Too late for this but I would've gone with a light tomato and olive oil sauce. The oysters are already rich plus you would most likely kill the flavor with a heavy cream sauce. For the tomato sauce that I mentioned (pomodoro al olio), it would be mostly olive oil similar to a regular al olio sauce with the garlic, lemon, chili flakes, and parsley. The tomatoes (I prefer canned San Marzanos) would just be to add color and a hint of flavor, but it should complement the other flavors and not be the prime focus of the sauce. If you're using say, 4-5 Tbsp. of olive oil, I would only add at the most a half cup of tomatoes. Fresh halved or quartered cherry tomatoes would also work.


----------



## sattie (Apr 6, 2006)

*What Did You Do*

So Deadly Sushi... what did you end up doing and how did it turn out???


----------



## BreezyCooking (Apr 6, 2006)

I would have gone with a cream sauce myself as well.  With a tomato sauce the smokiness would have been completely lost.  Why bother?

But do tell what you did & how it turned out?


----------



## Michael in FtW (Apr 6, 2006)

I've eaten a LOT of canned smoked oysters in my life - so I know the flavor and texture.

I would have gone more along the lines of a traditional clam sauce (white or red - depending on if you want a Little tomato or not) and made up the difference in liquid with chicken stock/canned broth. I would have definitely used the oil from the can (plus additional olive oil as needed) to sauté the onions and garlic to really intensify the smokey oyster flavor. I would have coarse chopped the oysters and added them to the "sauce" at the end just long enough to heat through so they didn't break down any more since they are already fully cooked and rather fragile (the flavor would already be in the sauce from the oil).

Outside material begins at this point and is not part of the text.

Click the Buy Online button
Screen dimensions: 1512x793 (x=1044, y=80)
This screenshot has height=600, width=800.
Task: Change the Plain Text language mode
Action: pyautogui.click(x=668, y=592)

I would serve this with linguine or fettuccine - but my son would use angel hair pasta. For cheese - I would go with Romano.


----------



## -DEADLY SUSHI- (Apr 6, 2006)

Well 1st off, I use my coffee grinder to grind my herbs and spices. So, I put in a LITTLE whole cinnamon for sweetness, french basil, 3 dryed red peppers and a hint of rosemary. I grinded the heck out of them till everything was powder. 
I threw the oysters in a saute pan with all the oil it came with. I didnt add any other oil. I sauted it for a few minutes, then smashed all the oysters with a fork. Breaking it down. I tossed in all the spice mixture and cooked for another minute. Then I put in about a cup of crushed tomatos. Also put in a teaspoon of rice wine vinegar. Simmered on low for 5 minutes.

I have to say, it was very good!   I would still prefer them made in a cream sauce. But again.... Im lactose intollerant. All in all it was a success.


----------



## Robo410 (Apr 6, 2006)

smoked fish is lovely on pasta with goat cheese, scallions, and grilled veggies like zucchini rounds, strips of pepper, etc. (or roast till gently browned) and peas (blanched.)  Everything compliments the smokiness of the fish rather than covering it.  works great with smoked salmon, whitefish, clams mussles oysters...whatever.


----------



## sattie (Apr 7, 2006)

*The Most Important*

DS... the most important thing here is that it turned out great and it tasted good.  Sometimes I start working on something in the kitchen and I am not very sure what the end product will be, but that is what I like about the whole cooking experience.  Some turn out great, some are just big busts!!  Kinda like last night's dinner!!!


----------



## SizzlininIN (Apr 7, 2006)

sattie said:
			
		

> DS... the most important thing here is that it turned out great and it tasted good. Sometimes I start working on something in the kitchen and I am not very sure what the end product will be, but that is what I like about the whole cooking experience. Some turn out great, some are just big busts!! Kinda like last night's dinner!!!


 
I think thats the fun of cooking.  Don't get me wrong I love using other peoples recipes but after the first attempt I usually will tweak it to my taste or find a shortcut to save cooking preparation or time.  I've had a few busts but like my dad always said, "Live and Learn"


----------



## sattie (Apr 7, 2006)

SizzlininIN said:
			
		

> I think thats the fun of cooking. Don't get me wrong I love using other peoples recipes but after the first attempt I usually will tweak it to my taste or find a shortcut to save cooking preparation or time. I've had a few busts but like my dad always said, "Live and Learn"


 
AMEN to that... I do the same, tweaking makes it fun!!!!


----------



## GB (Apr 7, 2006)

That is what makes cooking an art!


----------